Il termine «scolio» (scholia) deriva dal greco skhólion, quest’ultimo derivante dal termine skholế e significa «occupazione studiosa», attività dedita allo «studio». Per estensione, i Bizantini chiamavano i loro commenti ai testi scholia nel senso di «note a margine di un testo», mentre gli Antichi li chiamavano hypomnemata. Ma lo sviluppo più importante nella storia dei commentari avviene nel Medioevo, quando, con la comparsa del codex, il quale lascia più spazio del volumen (papiro), i commenti letterari si trasformano in scholia. Modello che poi si sviluppò durante il Rinascimento e si emancipò allontanandosi sempre di più dal testo commentato per diventare un testo a sé stante.

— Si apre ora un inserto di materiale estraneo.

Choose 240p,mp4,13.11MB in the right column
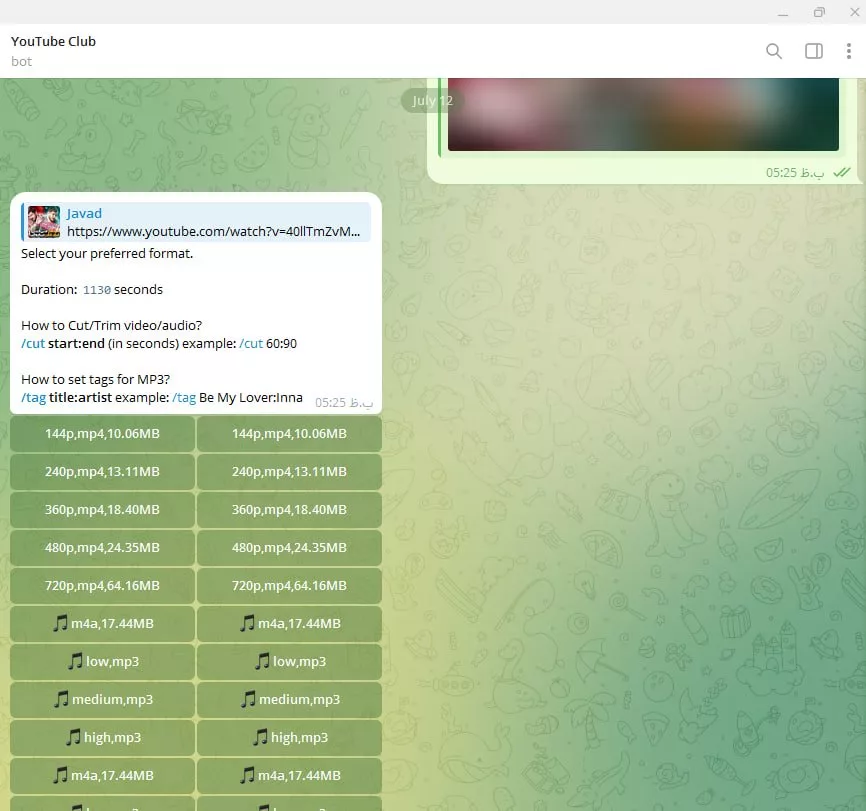Viewport: 866px width, 811px height. pos(289,472)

Gómez Dávila si iscrive quindi in questa linea, antica e medievale, anche umanista (nel senso di «umanistica»), di raccolta di pensieri passati, commentando l’eredità della cultura occidentale dalle sue vestigia. È quindi anche opera di lettore e di passatore, attraverso il ricorso a citazioni, allusioni, parafrasi o pure e semplici mutuazioni, alla maniera di Montaigne, da autori della tradizione filosofica e della letteratura europea. Di conseguenza non ha pretesa di originalità o meglio di novità, pretesa tipicamente moderna. E nonostante ne abbia, è anche in linea con i «pensatori lampo», come definisce George Steiner, Eraclito, Wittgenstein e persino Gustave Thibon, Simone Weil, passando ovviamente per i moralisti francesi, i romantici tedeschi, Schopenhauer, Nietzsche, ecc. L’opera scoliastica di Gómez Dávila costituisce dunque, a mio avviso, un palinsesto filosofico, il nostro autore riscrive sulla pergamena della tradizione filosofica occidentale – il «testo implicito» che completa il suo titolo – in modo totalmente presunto e addirittura rivendicato: «Siamo libreschi», scrive, «ciò vuol dire che sappiamo preferire alla nostra limitata esperienza individuale l’esperienza accumulata in una tradizione millenaria».

Christopher Gérard: In che modo questo avversario della modernità definisce il nostro mondo e di cosa lo biasima?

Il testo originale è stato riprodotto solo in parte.